Slow Start by Sparks Costly to Windham
The Sparks’ stumbling start to a season holding such promise has cost General Manager Rhonda Windham her job.
She was fired late Thursday night by club President Johnny Buss, after the Sparks’ worst effort of a 3-4 season, an 86-73 loss to Minnesota at the Great Western Forum. It was the Sparks’ fourth defeat in five games.
Buss cited “philosophical differences” in a Friday announcement.
“We have very high expectations for this very talented team,” he said.
“That we do not have a winning record, nor a history of making the playoffs, is not acceptable in a city that prides itself on its history of basketball championships. . . . I feel it is necessary to take action before we reach a point from which we may not recover.”

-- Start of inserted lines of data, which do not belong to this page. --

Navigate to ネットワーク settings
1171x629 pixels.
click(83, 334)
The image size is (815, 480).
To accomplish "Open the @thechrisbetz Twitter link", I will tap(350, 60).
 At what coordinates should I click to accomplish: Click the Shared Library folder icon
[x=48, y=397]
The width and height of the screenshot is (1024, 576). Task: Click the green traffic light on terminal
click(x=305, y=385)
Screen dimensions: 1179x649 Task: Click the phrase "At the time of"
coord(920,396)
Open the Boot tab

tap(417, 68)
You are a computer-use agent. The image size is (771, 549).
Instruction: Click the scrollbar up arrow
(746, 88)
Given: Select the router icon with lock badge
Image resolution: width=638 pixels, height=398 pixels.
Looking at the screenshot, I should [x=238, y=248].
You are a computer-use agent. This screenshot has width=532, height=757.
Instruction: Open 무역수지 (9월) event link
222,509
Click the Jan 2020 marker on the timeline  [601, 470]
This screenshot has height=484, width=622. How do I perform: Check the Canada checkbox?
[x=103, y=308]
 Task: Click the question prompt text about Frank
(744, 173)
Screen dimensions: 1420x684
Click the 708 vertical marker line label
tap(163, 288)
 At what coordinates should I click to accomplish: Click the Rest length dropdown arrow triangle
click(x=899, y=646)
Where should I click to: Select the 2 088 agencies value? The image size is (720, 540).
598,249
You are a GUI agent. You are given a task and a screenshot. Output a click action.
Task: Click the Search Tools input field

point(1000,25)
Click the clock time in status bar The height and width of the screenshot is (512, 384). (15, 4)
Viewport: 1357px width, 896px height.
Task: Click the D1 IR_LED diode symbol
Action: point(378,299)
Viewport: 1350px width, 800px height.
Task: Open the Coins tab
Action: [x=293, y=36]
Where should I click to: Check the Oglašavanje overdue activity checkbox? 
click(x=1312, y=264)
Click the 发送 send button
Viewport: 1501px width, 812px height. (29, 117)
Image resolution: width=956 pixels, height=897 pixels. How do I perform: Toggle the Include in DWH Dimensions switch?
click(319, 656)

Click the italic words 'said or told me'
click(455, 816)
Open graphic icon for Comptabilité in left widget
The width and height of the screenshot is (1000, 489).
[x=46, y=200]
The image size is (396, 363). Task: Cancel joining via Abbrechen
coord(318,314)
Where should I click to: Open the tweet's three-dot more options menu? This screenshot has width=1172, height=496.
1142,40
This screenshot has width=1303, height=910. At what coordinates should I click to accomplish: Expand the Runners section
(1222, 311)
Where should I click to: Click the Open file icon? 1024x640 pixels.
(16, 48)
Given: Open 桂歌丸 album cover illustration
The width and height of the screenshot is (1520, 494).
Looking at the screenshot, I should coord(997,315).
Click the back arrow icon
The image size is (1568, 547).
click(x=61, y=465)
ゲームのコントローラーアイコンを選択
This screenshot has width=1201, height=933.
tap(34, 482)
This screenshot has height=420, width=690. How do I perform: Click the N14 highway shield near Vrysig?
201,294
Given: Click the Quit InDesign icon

Windham said Buss told her she was fired immediately after the Thursday loss.
She said it wasn’t a surprise.
“We’d been in a rocky situation for a long time,” she said. “I began to feel he’d either fire me or I’d resign. It was kind of day-to-day.”
Buss said he would assume the role as general manager while he interviews replacement candidates.
Windham was a four-year starter at USC and the point guard on the Trojans’ 1983 NCAA championship team. She briefly played pro ball in Italy, then went to work in the Lakers’ public relations department in 1990. She became the Sparks’ first hire when Buss named her general manager in January 1997.
Her first two seasons were turbulent. She fired coach Linda Sharp--her coach at USC--early in the Sparks’ 14-14 debut season, then last July 30 fired her replacement, Julie Rousseau, late in a 12-18 season.
Assistant Orlando Woolridge first was made interim coach, then head coach last winter.
In her team’s first two seasons, Windham was unable through the draft to acquire sufficient core players to win.
In the WNBA’s 1997 elite player draft, after the WNBA had allocated to Los Angeles Lisa Leslie and Penny Toler, Windham used her first pick to take one-time Tennessee star Daedra Charles, called by Coach Pat Summitt “the best inside player we ever had.”
In retrospect, the choice was a disaster. Charles showed up for training camp weighing nearly 300 pounds and was never a starter. Next Windham drafted 6-foot-8 Chinese Olympian Haixia Zheng, an impossibly slow center. She has since retired.
The Sparks’ first pick in the ’97 college draft was Stanford guard Jamila Wideman, a solid defender who had substantial offensive shortcomings. She was traded last week to Cleveland.
The second pick, Tamecka Dixon from Kansas, is the only player from those six 1997 draft rounds still with the club.